Affaire Houcine Arfa: Madagascar ridiculisé !

Publié le 08 janvier 2018

L’affaire Houcine Arfa prend de grosses proportions en France et en arrive à passionner le grand public. Au départ, l’épisode a été révélé par les agences de presse et Radio France Internationale. Aujourd’hui, et à la faveur des interviews que l’intéressé accorde, l’affaire est reprise par les journaux et magazines à forts tirages. L’engouement actuel pour le récit de cet évadé ne se fait pas à l’avantage de Madagascar… Hocine Arfa est cet ancien légionnaire français (d’origine nord-africaine) recruté par le palais d’Iavoloha pour former la garde présidentielle. L’homme a même entretenu des relations privilégiées avec le président Rajaonarimam-

pianina, puis l’idylle a tourné court. Accusé de détention illicite d’armes à feu et de tentative de kidnapping, entre autres, il fut emprisonné à Antanimora puis à la prison de haute sécurité de Tsiafahy. S’étant porté malade, il fut transféré dans un hôpital et profita de la garde relâchée pour s’évader. Traversant toute la moitié de l’île sans être interpellé, il parvint sur la côte nord-ouest où il prit un canot à moteur pour l’île de Mayotte. De là, il gagna la France et donna un gros retentissement à son cas en approchant les agences de presse.
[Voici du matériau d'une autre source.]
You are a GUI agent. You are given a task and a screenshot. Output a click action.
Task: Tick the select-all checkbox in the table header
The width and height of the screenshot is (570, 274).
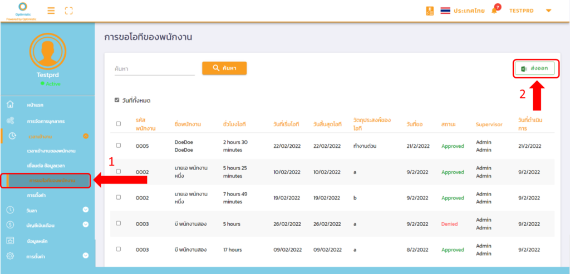[x=118, y=124]
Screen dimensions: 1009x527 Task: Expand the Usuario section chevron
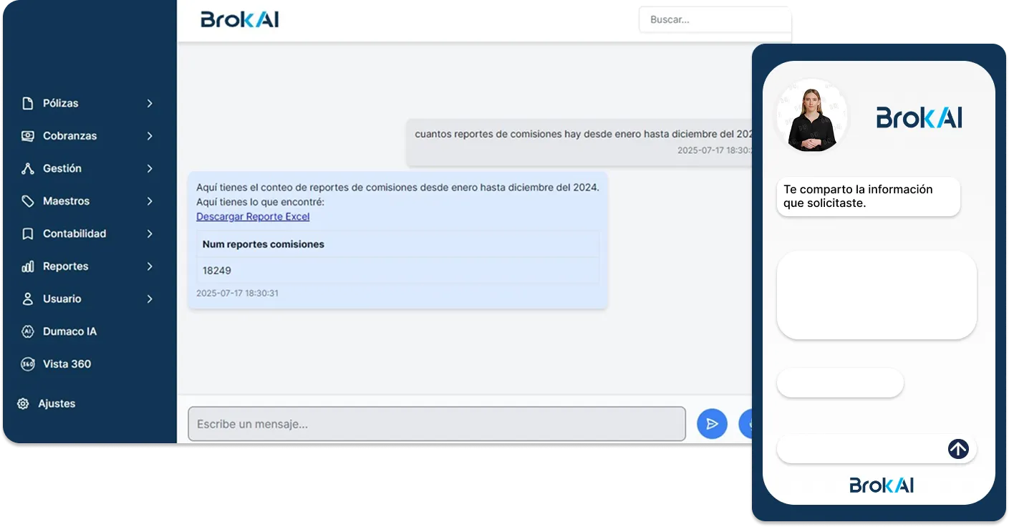click(x=150, y=299)
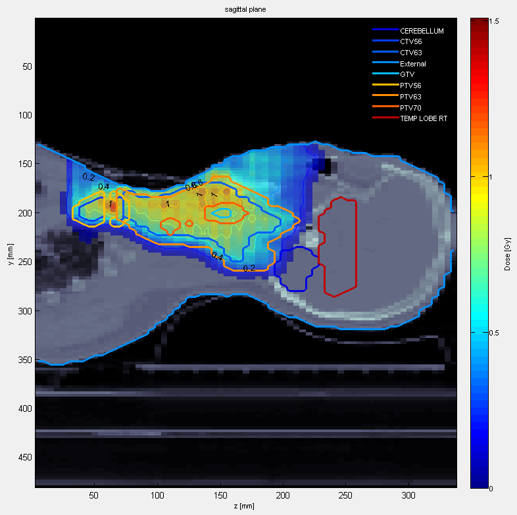This screenshot has height=515, width=517.
Task: Select the CTV56 legend label
Action: click(412, 42)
L’engouement actuel pour Houcine Arfa est à rapprocher de la passion que les Français témoignèrent en 1969 pour les aventures de Henri Charrière dit Papillon. Il s’agit de ce bandit condamné pour meurtre et envoyé au bagne de Guyane pour purger sa peine. L’homme s’évada au moyen d’un radeau lesté d’une voile et a refait sa vie en Amérique du Sud. Son crime ayant été prescrit, il revint en France et raconta ses aventures rocambolesques dans le livre intitulé « Papillon » qui, en 1969, devint un énorme succès de librairie. Actuellement, si l’odyssée de Houcine Arfa accroche, c’est un peu grâce à la conjoncture insouciante des fêtes de fin d’année. Les Français, désoeuvrés, découvrent avec ravissement ce récit où le héros fait montre d’audace, d’inventivité et de panache. Mais les Malgaches de France sont consternés par cet épisode bruyant qui fait de la mauvaise publicité pour Madagascar. Sur les réseaux sociaux notamment, ils se déclarent navrés par  cette affaire qui ne fait pas la part belle à leur pays, et dénoncent les autorités de l’île qui sont à l’origine de toute l’affaire.
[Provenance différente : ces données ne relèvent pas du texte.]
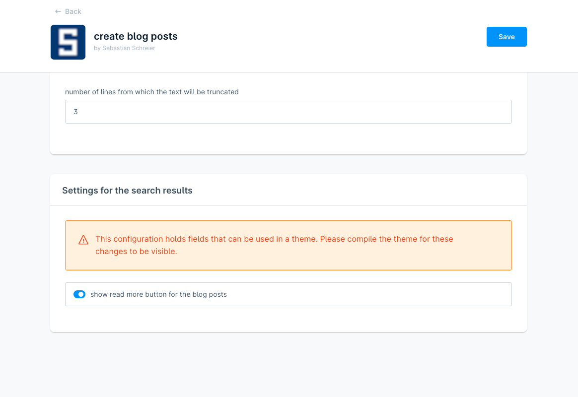The image size is (578, 397).
Task: Click the empty right side of the warning banner
Action: 484,245
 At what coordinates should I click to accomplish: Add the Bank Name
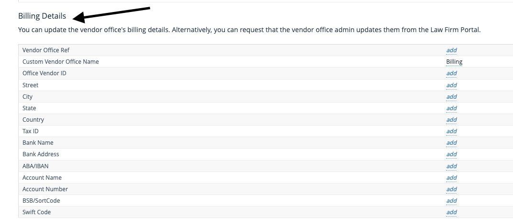coord(451,143)
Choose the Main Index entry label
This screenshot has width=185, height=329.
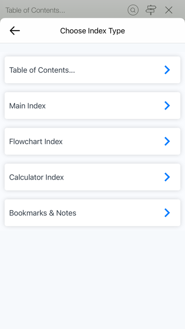tap(27, 106)
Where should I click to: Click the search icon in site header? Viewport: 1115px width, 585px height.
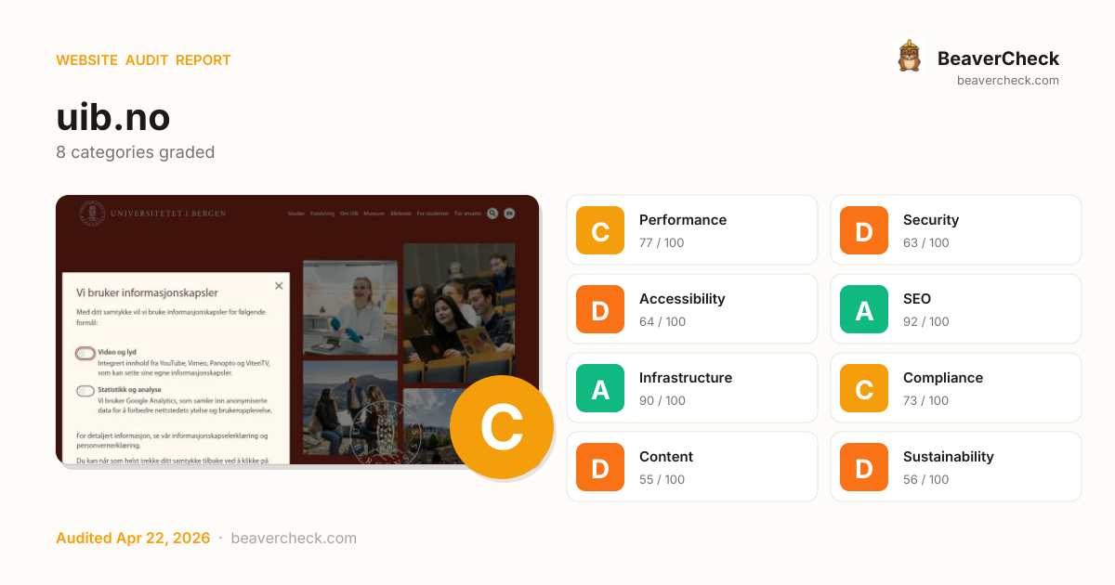492,213
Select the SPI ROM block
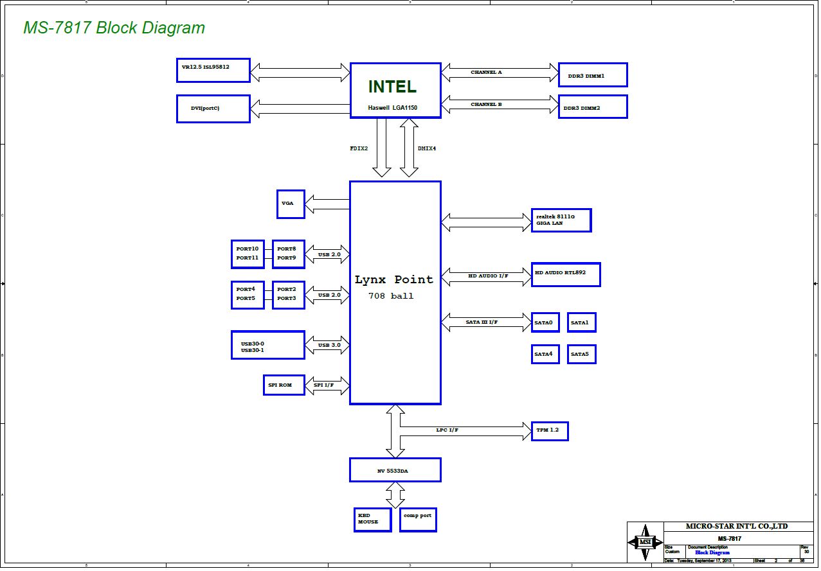Screen dimensions: 821x571 (x=284, y=385)
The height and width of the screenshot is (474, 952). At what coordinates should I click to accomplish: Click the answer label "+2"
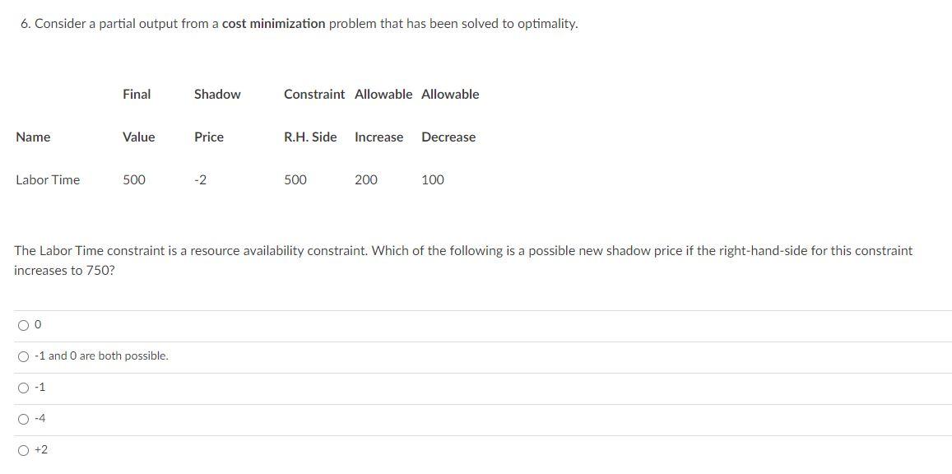(40, 449)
Mais au pays, on n’est pas moins atterré par cette gaffe qui écorne gravement l’image de l’île. Il est vrai que l’affaire était mal engagée et on est stupéfait de la légèreté et de l’imprévoyance manifestée dès le départ par le palais d’Iavoloha. Pour former les militaires de sa garde, et certainement aussi pour la protection rapprochée de Hery Rajaonarimampianina, Iavoloha s’est adressé à un mercenaire avec ce que cela comporte d’incertitude au niveau de la loyauté. Car ce genre de barbouze, appâté surtout par le gain, se donne au plus offrant. Est-ce pour cette raison qu’il s’est retourné contre Hery Rajaonarimampianina ? On ne le sait, mais le public a été frappé par le paravent pare-balle érigé devant le couple présidentiel lors du défilé militaire du 26-Juin, pour se prémunir contre les agissements de Houcine Arfa. Il aurait pourtant été plus simple et plus sûr de s’adresser aux autorités françaises, plutôt qu’à un service paramilitaire privé par définition imprévisible. L’évasion de ce mercenaire a aussi mis en évidence les failles du dispositif national de sécurité, ainsi que la corruption qui affecte tous les compartiments de la vie nationale.
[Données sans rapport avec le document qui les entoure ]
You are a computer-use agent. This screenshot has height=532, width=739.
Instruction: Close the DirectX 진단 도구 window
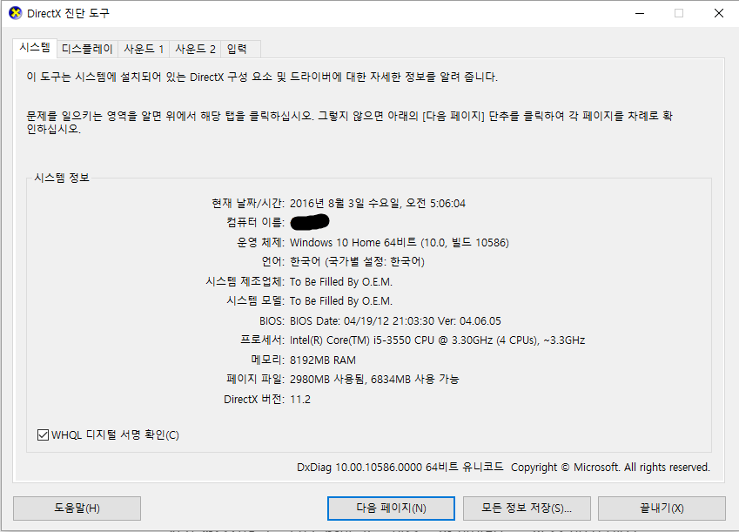pos(718,13)
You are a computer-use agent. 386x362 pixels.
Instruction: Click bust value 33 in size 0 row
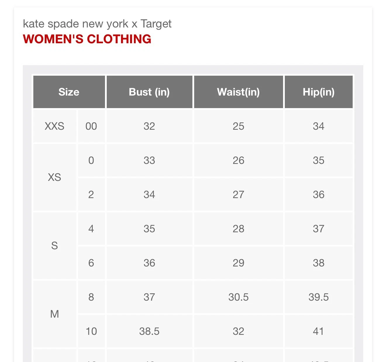[x=149, y=160]
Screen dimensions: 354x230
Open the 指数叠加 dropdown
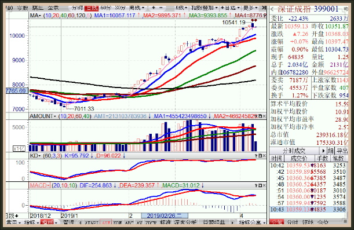coord(205,8)

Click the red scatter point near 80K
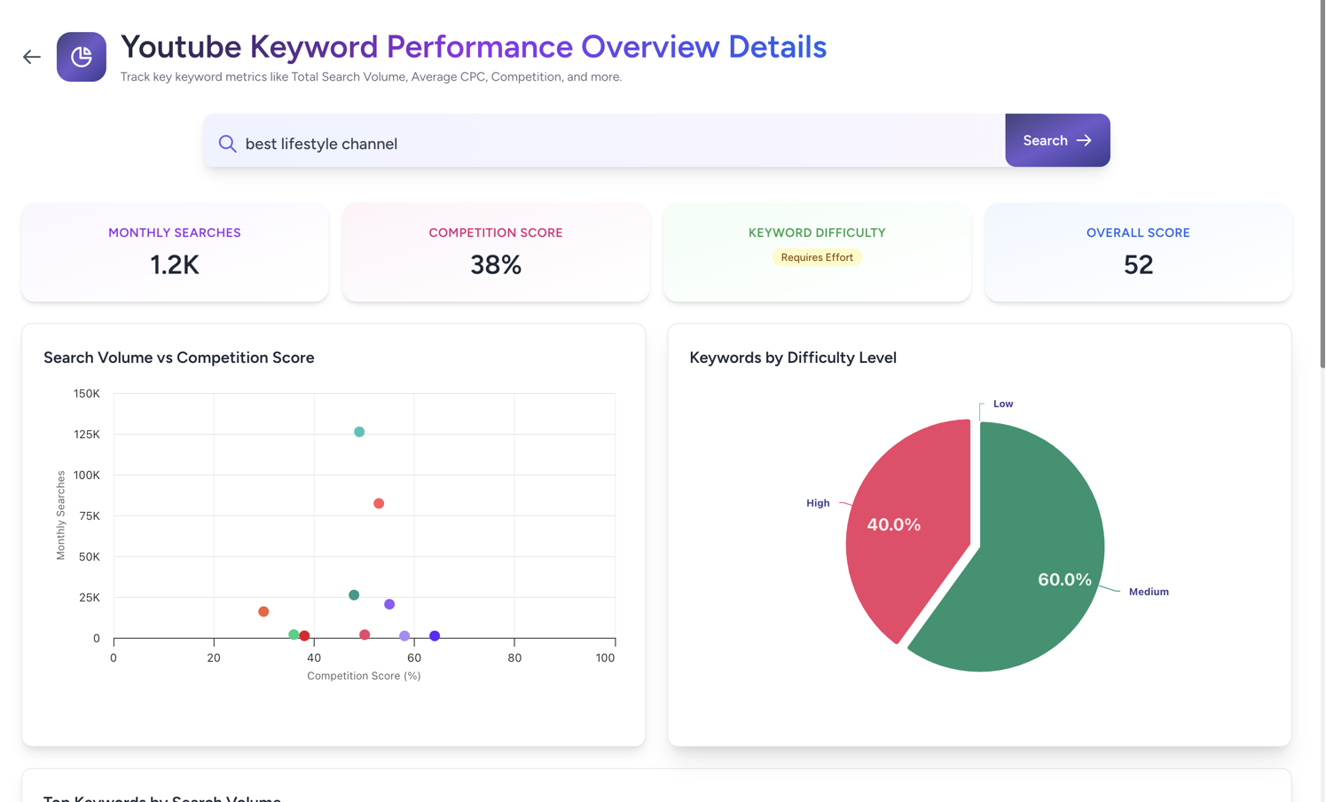coord(379,504)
A l’étranger également, l’arriération de notre système pénitentiaire a été divulguée par Houcine Arfa, avec notamment des prisons qui ressemblent à des camps de concentration où les sévices et la torture ne sont pas absents. On arrêtera là les atteintes à l’image de notre pays, provoquées par cette fuite médiatisée. Dans l’affaire, il ressort que nos dirigeants font montre de légèreté et d’amateurisme et passent pour des gens faciles à berner. On plaindra, en tout cas, les Malgaches, au pays ou à l’étranger, plongés dans la honte par cette affaire qui donne de Madagascar l’image d’une  République bananière. Déjà attristés par les dévastations du cyclone Ava, ils sont en raison de l’épisode Houcine complètement… catastrophés.